Aim
Rewrite the records from the line that has "Task: Click the search" through the line that has "pos(116,220)", changing "magnifier" to "magnifying glass" and leaving everything else unchanged.

Material for the task
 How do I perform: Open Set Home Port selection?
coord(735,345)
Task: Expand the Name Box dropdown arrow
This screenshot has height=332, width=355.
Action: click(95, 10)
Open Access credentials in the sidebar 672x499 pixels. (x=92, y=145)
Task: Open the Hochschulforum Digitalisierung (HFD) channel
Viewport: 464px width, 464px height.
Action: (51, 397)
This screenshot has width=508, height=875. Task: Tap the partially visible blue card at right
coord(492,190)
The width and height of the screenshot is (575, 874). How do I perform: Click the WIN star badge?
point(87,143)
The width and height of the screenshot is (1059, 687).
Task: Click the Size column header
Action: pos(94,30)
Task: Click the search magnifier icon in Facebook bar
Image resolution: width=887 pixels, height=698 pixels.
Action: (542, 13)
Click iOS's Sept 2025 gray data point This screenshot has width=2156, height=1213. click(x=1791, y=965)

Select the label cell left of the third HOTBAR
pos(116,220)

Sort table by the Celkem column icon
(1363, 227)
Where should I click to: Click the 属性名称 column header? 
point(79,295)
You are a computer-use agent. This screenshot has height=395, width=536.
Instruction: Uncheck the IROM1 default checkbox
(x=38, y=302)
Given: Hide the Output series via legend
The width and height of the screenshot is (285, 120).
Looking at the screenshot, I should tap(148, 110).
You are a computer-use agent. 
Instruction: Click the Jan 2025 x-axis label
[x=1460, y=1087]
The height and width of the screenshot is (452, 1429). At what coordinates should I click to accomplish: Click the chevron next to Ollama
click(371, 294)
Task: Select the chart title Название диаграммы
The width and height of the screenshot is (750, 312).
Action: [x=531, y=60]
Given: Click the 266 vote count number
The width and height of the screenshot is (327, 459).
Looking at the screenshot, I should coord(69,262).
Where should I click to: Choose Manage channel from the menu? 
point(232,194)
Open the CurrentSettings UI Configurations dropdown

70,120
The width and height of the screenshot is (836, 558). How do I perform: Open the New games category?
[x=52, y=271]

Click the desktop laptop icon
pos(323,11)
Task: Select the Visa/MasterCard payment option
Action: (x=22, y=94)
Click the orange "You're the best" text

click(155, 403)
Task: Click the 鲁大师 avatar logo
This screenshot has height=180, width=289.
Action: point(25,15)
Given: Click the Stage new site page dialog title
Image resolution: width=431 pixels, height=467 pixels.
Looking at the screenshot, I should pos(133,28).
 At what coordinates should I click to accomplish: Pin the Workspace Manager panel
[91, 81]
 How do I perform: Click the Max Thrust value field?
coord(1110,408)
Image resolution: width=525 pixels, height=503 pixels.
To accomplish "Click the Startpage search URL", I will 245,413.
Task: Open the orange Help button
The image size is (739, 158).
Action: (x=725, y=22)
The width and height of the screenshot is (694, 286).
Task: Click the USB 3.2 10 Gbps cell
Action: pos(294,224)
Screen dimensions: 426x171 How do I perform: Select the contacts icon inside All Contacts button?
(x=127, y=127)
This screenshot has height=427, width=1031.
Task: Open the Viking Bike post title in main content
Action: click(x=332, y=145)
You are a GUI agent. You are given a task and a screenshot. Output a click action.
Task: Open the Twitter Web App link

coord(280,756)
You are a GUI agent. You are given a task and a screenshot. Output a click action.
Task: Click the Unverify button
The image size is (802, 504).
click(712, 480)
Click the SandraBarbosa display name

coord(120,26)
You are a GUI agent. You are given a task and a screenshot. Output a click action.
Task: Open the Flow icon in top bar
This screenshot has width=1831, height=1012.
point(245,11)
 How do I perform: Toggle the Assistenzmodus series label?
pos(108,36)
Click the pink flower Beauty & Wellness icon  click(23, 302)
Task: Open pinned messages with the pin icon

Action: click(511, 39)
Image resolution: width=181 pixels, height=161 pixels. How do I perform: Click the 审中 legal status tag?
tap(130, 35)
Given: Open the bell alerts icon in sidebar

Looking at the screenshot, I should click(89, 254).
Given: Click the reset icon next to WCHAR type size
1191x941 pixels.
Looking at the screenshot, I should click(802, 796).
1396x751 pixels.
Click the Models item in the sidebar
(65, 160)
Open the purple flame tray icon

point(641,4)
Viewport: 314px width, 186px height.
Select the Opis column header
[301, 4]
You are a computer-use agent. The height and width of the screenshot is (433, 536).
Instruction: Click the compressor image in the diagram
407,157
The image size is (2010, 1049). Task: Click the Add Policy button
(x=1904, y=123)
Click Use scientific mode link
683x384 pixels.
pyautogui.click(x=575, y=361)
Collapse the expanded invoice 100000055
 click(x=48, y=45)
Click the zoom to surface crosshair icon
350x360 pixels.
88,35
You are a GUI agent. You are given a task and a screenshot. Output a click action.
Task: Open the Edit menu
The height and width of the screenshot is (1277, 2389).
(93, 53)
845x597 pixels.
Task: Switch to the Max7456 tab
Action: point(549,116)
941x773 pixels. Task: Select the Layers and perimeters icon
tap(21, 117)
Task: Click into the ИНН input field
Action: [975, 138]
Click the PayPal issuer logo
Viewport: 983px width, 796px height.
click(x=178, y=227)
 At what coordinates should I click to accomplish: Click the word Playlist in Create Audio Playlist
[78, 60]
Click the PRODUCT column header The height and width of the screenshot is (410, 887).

Response below
Task: Click the search magnifying glass icon in Facebook bar
Image resolution: width=887 pixels, height=698 pixels.
Action: (542, 13)
Click iOS's Sept 2025 gray data point This screenshot has width=2156, height=1213. click(x=1791, y=965)

Select the label cell left of the third HOTBAR
pos(116,220)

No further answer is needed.